[Saved data entries]
=-=-=-=-=

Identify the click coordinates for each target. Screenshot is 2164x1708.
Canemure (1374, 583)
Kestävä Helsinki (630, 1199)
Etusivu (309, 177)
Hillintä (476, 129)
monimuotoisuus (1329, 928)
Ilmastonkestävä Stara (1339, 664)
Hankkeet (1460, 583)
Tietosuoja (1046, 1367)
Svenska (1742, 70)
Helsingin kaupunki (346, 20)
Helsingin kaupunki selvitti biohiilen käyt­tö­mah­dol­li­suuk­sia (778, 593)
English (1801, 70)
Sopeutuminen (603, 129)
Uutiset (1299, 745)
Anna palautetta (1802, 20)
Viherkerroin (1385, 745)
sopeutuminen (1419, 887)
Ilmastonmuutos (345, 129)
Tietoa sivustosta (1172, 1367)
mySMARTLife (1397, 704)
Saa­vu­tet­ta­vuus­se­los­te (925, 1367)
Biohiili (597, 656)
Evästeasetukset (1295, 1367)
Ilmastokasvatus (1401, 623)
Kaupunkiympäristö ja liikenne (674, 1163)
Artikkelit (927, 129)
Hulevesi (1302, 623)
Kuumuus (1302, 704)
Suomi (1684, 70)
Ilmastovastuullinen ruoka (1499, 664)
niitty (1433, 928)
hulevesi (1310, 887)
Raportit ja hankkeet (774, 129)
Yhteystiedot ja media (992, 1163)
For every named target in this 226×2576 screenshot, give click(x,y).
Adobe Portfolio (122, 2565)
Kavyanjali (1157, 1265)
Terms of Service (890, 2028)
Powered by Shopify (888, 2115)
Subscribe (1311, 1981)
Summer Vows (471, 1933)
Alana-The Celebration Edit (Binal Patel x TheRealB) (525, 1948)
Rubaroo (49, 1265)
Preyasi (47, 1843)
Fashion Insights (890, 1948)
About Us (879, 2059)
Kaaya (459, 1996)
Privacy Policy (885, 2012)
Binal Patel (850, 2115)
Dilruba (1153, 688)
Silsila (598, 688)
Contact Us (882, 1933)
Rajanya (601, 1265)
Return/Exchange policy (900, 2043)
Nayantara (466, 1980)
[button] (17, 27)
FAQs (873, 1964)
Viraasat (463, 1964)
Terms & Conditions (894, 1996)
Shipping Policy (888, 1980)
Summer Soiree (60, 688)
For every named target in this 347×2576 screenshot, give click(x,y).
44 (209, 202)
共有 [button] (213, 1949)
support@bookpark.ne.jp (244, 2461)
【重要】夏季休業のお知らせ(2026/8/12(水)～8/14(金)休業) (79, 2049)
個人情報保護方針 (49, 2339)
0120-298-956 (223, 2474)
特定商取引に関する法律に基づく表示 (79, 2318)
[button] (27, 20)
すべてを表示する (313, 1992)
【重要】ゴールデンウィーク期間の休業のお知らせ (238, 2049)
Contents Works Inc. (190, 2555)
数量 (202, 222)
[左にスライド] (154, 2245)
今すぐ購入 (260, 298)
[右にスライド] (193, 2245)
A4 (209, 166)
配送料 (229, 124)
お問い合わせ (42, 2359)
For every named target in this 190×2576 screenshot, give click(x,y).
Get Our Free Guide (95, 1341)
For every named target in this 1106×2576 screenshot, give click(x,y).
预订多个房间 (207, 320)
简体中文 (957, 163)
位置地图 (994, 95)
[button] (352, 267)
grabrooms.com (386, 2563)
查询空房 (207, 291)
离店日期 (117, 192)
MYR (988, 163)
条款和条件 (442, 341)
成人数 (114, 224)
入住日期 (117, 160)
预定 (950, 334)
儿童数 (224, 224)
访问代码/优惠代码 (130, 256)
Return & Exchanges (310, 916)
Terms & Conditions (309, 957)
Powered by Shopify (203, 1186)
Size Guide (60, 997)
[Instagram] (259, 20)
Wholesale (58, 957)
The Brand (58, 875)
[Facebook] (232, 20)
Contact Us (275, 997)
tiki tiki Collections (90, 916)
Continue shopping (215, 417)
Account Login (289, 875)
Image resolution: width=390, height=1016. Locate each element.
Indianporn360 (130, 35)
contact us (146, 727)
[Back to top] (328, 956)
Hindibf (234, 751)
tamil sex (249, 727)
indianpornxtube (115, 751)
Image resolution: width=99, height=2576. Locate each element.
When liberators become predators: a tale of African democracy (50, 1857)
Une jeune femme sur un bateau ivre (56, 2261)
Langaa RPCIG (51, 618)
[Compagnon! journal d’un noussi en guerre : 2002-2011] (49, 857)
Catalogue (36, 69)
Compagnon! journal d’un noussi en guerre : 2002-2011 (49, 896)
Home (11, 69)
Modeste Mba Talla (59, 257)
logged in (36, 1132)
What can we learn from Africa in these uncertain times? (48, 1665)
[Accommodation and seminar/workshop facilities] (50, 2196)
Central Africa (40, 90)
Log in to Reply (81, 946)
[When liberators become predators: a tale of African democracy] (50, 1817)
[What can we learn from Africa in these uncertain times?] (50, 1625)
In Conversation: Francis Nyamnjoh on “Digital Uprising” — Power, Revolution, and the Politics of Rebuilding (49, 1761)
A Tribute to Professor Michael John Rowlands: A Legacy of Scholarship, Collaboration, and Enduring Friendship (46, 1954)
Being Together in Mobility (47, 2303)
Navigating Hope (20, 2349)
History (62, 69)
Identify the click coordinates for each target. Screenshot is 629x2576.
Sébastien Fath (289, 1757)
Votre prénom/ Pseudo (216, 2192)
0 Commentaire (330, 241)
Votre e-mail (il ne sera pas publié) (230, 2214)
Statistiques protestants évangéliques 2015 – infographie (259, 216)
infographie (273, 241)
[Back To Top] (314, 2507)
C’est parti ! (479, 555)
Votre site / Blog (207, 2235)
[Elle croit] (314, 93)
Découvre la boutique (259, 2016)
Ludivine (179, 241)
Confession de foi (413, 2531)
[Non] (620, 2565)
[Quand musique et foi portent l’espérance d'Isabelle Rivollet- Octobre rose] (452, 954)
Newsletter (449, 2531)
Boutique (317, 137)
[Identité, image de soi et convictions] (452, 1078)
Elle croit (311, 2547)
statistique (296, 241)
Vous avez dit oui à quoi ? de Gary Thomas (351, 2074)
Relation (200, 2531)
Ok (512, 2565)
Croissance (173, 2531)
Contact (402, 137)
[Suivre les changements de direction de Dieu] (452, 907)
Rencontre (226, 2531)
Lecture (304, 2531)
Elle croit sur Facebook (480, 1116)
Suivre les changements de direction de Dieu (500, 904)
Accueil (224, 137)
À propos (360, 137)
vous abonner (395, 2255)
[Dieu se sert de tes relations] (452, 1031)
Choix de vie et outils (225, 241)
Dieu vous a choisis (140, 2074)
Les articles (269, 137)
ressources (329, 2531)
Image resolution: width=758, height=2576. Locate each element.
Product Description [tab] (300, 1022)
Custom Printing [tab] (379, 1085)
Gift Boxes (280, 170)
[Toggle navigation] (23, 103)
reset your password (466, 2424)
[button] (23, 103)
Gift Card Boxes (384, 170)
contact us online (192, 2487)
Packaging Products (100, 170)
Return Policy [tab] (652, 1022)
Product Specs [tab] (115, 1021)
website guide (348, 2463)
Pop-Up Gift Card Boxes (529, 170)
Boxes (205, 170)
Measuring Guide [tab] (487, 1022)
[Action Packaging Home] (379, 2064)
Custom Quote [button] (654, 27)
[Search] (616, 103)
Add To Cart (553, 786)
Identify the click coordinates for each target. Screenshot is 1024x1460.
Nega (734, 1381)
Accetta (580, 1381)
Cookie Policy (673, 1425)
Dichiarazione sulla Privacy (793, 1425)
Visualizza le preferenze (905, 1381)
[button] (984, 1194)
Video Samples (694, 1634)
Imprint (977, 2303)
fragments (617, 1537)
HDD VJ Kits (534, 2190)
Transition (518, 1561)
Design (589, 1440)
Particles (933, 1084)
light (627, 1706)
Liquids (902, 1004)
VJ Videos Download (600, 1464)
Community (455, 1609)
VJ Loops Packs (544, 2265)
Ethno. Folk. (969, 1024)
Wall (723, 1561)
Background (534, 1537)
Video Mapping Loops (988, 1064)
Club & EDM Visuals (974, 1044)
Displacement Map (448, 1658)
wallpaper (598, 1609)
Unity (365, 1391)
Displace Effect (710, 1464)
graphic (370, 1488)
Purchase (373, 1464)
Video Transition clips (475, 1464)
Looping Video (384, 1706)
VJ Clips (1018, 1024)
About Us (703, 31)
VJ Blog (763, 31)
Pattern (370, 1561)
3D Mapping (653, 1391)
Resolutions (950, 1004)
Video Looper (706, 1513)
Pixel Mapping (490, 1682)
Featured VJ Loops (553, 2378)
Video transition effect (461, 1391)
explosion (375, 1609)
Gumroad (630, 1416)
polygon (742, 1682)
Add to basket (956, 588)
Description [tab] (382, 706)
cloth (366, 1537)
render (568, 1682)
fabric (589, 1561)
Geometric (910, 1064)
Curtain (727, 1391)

=-=-=-=-=

**Work order**
With the line holding "Ok (512, 2565)" as the first and the line holding "Gift Boxes (280, 170)" as the last, set down that range of the entries above exactly, and nothing else.

**Answer box**
Ok (512, 2565)
Croissance (173, 2531)
Contact (402, 137)
[Suivre les changements de direction de Dieu] (452, 907)
Rencontre (226, 2531)
Lecture (304, 2531)
Elle croit sur Facebook (480, 1116)
Suivre les changements de direction de Dieu (500, 904)
Accueil (224, 137)
À propos (360, 137)
vous abonner (395, 2255)
[Dieu se sert de tes relations] (452, 1031)
Choix de vie et outils (225, 241)
Dieu vous a choisis (140, 2074)
Les articles (269, 137)
ressources (329, 2531)
Image resolution: width=758, height=2576. Locate each element.
Product Description [tab] (300, 1022)
Custom Printing [tab] (379, 1085)
Gift Boxes (280, 170)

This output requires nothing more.